One limited tax benefit for dealers is their losses are considered “ordinary” losses, so they are not subject to restrictions on deducting capital losses. An ordinary loss may be used to offset both capital gains and ordinary income to reduce tax liability. Dealers also are allowed to deduct their entire interest expense on property from ordinary income, while investors cannot claim interest expense deductions greater than the amount of their net investment income.

Understanding the Difference
So how do the IRS and the courts distinguish between an investor and a dealer for tax purposes? There is no all-inclusive list of criteria. Based on various court decisions, relevant factors include the taxpayer’s sources and amounts of income, along with the value, volume and frequency of the real estate transactions. Generally, investors purchase properties and hold them with a long-term intent, while dealers buy and sell properties relatively quickly. This means that how many properties and for how long the taxpayer has owned them is critical. For example, if you hold a single property for more than a year, the IRS is likely to treat you as an investor. If you hold multiple properties for less than a year, the tax treatment is more likely to be designated as a dealer. Courts also look at the nature and purpose for which the taxpayer acquired, held, and sold the property, as well as the nature and extent of the efforts to sell the property. The extent of subdivision, development, and improvements made to the property to increase sales will also be evaluated.

A court might weigh whether a business office and brokers are used to sell property, the character and degree of control by the taxpayer over the agents who sells the property and the extent of advertising the property. Courts may consider whether the taxpayer has experienced a “change of plans” — such as a rental or relocation plan — that modified the original intent or use of the property. Also, the taxpayer may be held to the same tax status it held itself out to the public.
- - - -
(Task requirements):
**A)** Answer these questions about the text on real estate dealers and investors, one per line:
(i) What kind of losses are dealers' losses considered to be?
(ii) Is there an all-inclusive list of criteria for telling an investor from a dealer?
(iii) If you hold a single property for more than a year, how is the IRS likely to treat you?
**B)** Quote the text on real estate dealers and investors word for word, starting with "One limited tax" and going on through "net investment income.".

(Available data):
- - - -
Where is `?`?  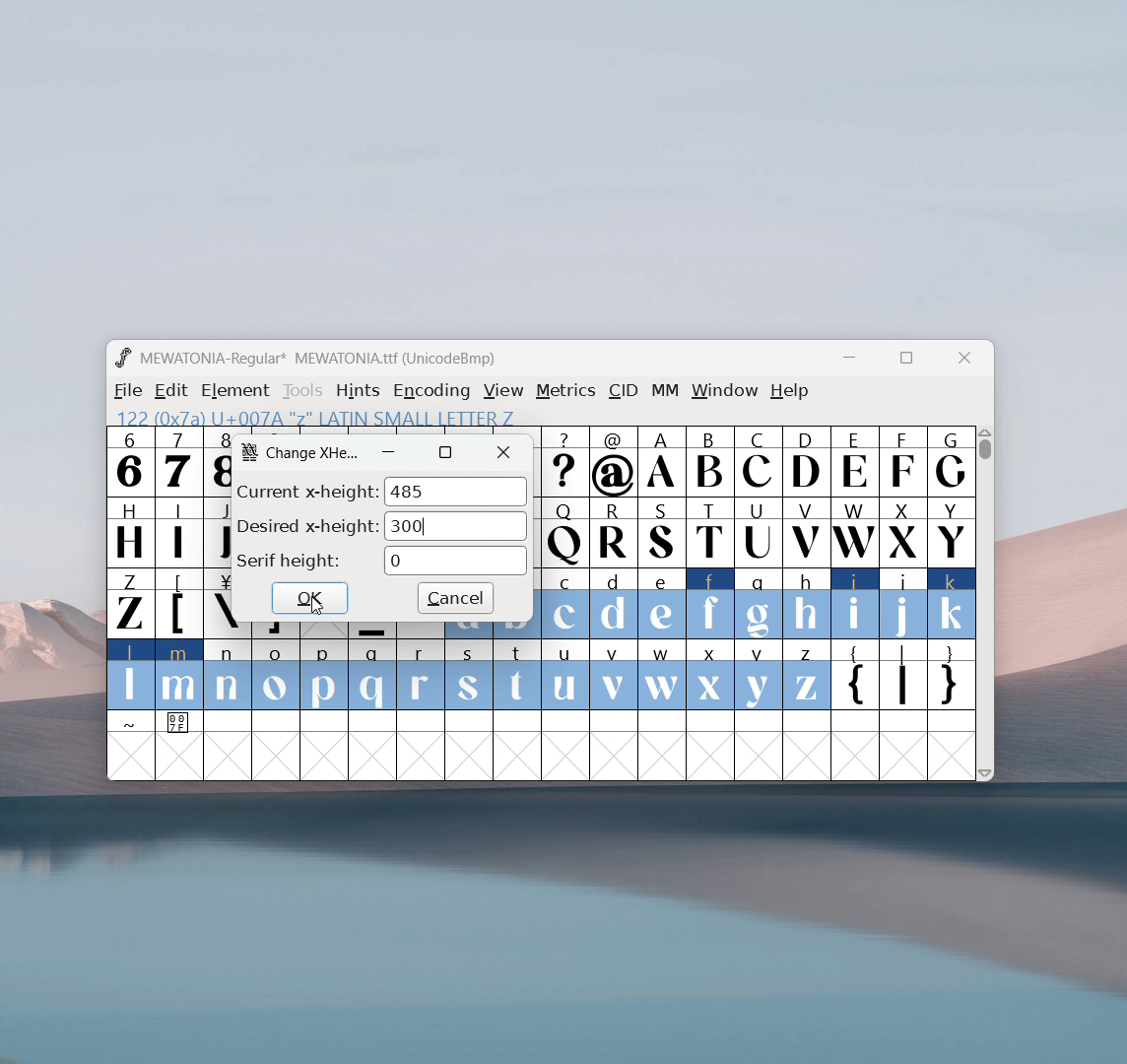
- - - -
(Exercise solutions):
**A)**
(i) Ordinary losses.
(ii) No.
(iii) As an investor.

**B)**
One limited tax benefit for dealers is their losses are considered “ordinary” losses, so they are not subject to restrictions on deducting capital losses. An ordinary loss may be used to offset both capital gains and ordinary income to reduce tax liability. Dealers also are allowed to deduct their entire interest expense on property from ordinary income, while investors cannot claim interest expense deductions greater than the amount of their net investment income.